Stocks closed Thursday mixed after falling sharply at the open. Investors weighed renewed concern about Europe against the latest encouraging report about the U.S. job market.
The Dow Jones industrial average lost as much as 134 points but at the close was down only about 3 points to 12,415.70. The Standard & Poor's 500 index erased its losses and was up about 3 points to 1,281.06. The Nasdaq gained 21 to 2,669.86.
In Europe, trading in UniCredit, a large Italian bank, was halted after the stock lost a quarter of its value. The bank said Wednesday that it would need to offer huge discounts to investors to raise money.
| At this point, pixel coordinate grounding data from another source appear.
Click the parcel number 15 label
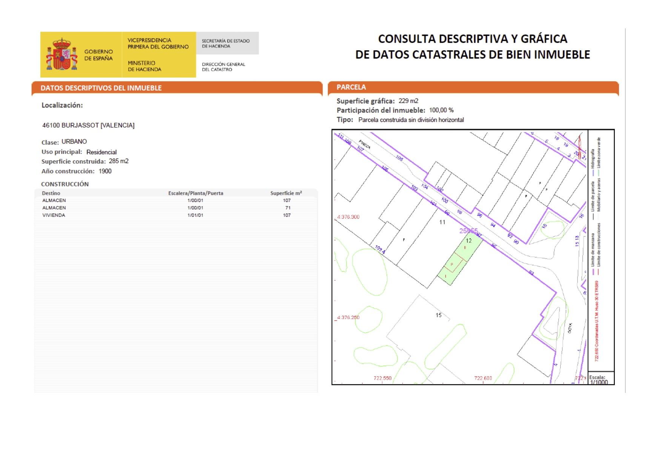 [x=438, y=315]
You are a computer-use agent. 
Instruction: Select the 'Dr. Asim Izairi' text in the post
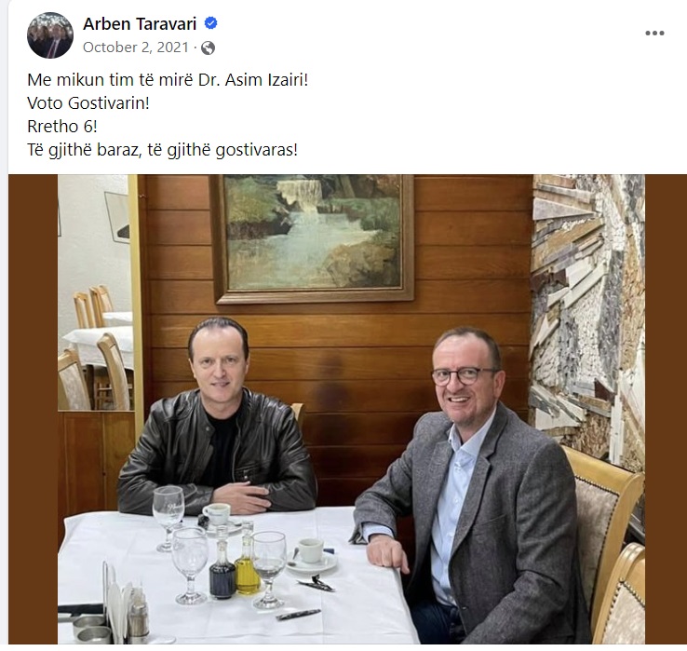tap(250, 80)
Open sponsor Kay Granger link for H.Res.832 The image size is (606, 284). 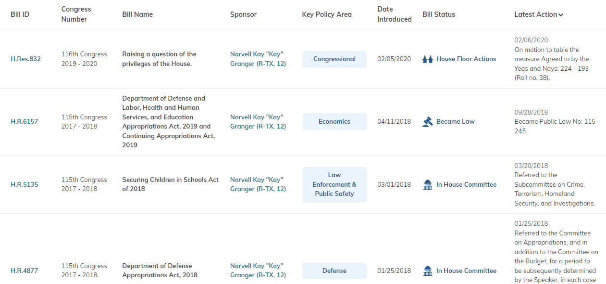[x=258, y=59]
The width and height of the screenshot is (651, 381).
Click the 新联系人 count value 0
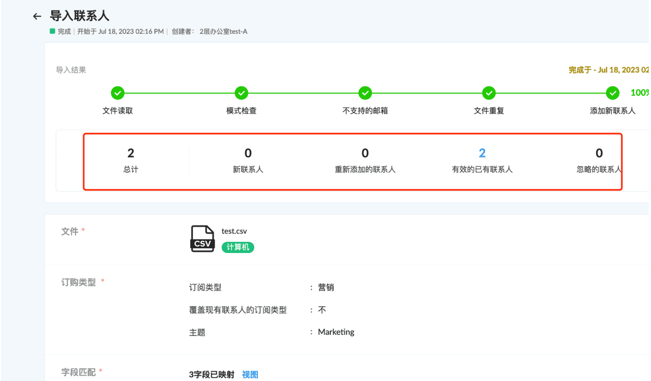click(x=247, y=153)
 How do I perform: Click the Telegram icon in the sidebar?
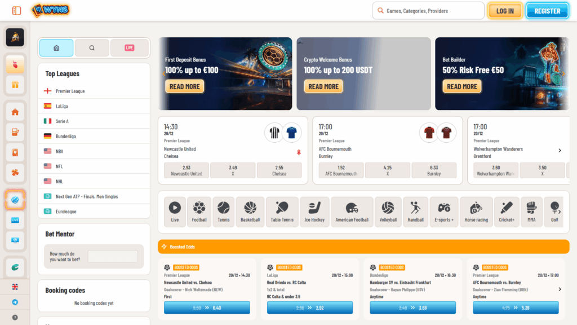pos(15,302)
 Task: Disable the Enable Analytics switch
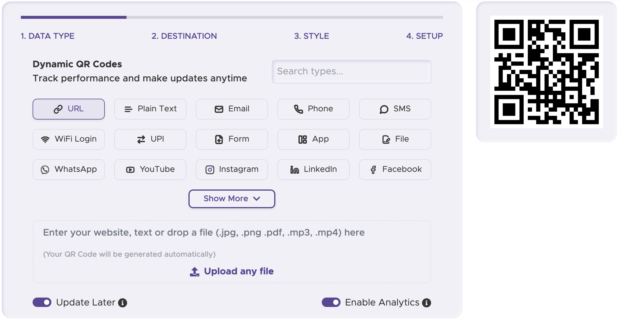[331, 302]
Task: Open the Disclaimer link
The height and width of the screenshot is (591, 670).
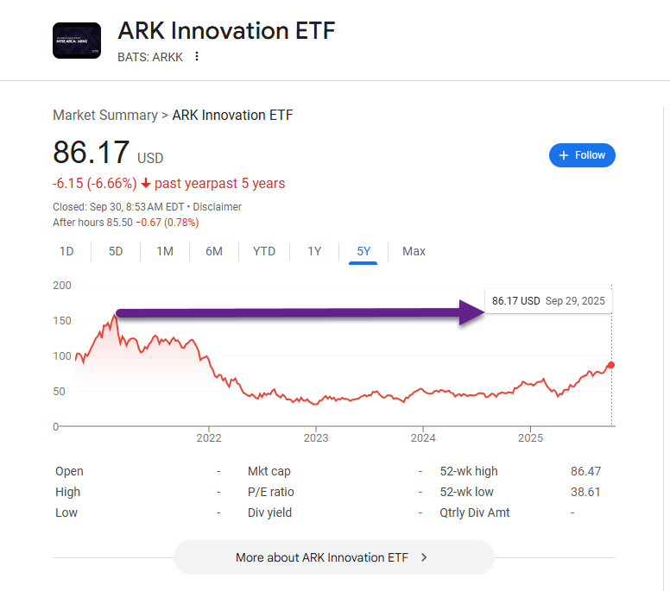Action: tap(218, 207)
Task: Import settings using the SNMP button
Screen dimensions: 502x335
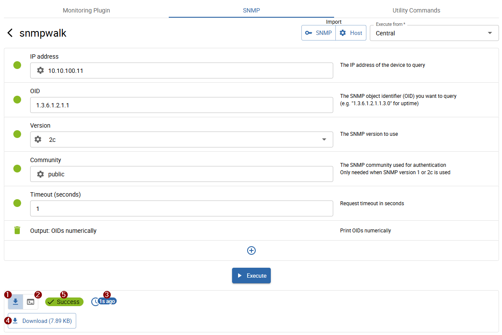Action: click(319, 33)
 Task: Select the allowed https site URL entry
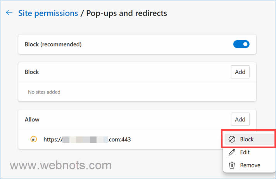[x=87, y=139]
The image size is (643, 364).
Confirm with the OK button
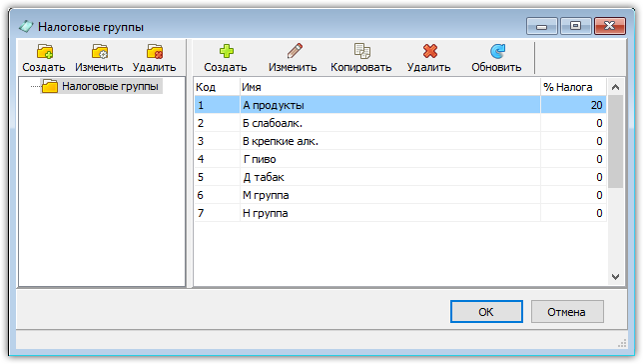click(486, 312)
And a financial crisis deepened in Hungary, which had to pay a staggeringly high interest rate of 10 percent on its 12-month debt. That is far above the 7 percent level that forced Greece and Portugal to seek bailouts.
Taken together, the news raised fears on Wall Street that Europe's debt crisis would spread from small countries such as Greece and infect much larger ones such as Italy that are too big to be bailed out.
"The positives that are coming out of our economy are less significant than the fear that is coming out of Europe," said Ralph Fogel, an investment strategist and partner at Fogel Neale Partners in New York.
Stocks fell more than 2 percent in Italy, Greece and Spain. Markets in the bigger, more stable economies of Britain and Germany fell slightly.
The euro fell to just below $1.28, down more than a penny from Wednesday, to its lowest since September 2010. The euro spent most of last year, even the most uncertain days of the European debt crisis, above $1.30.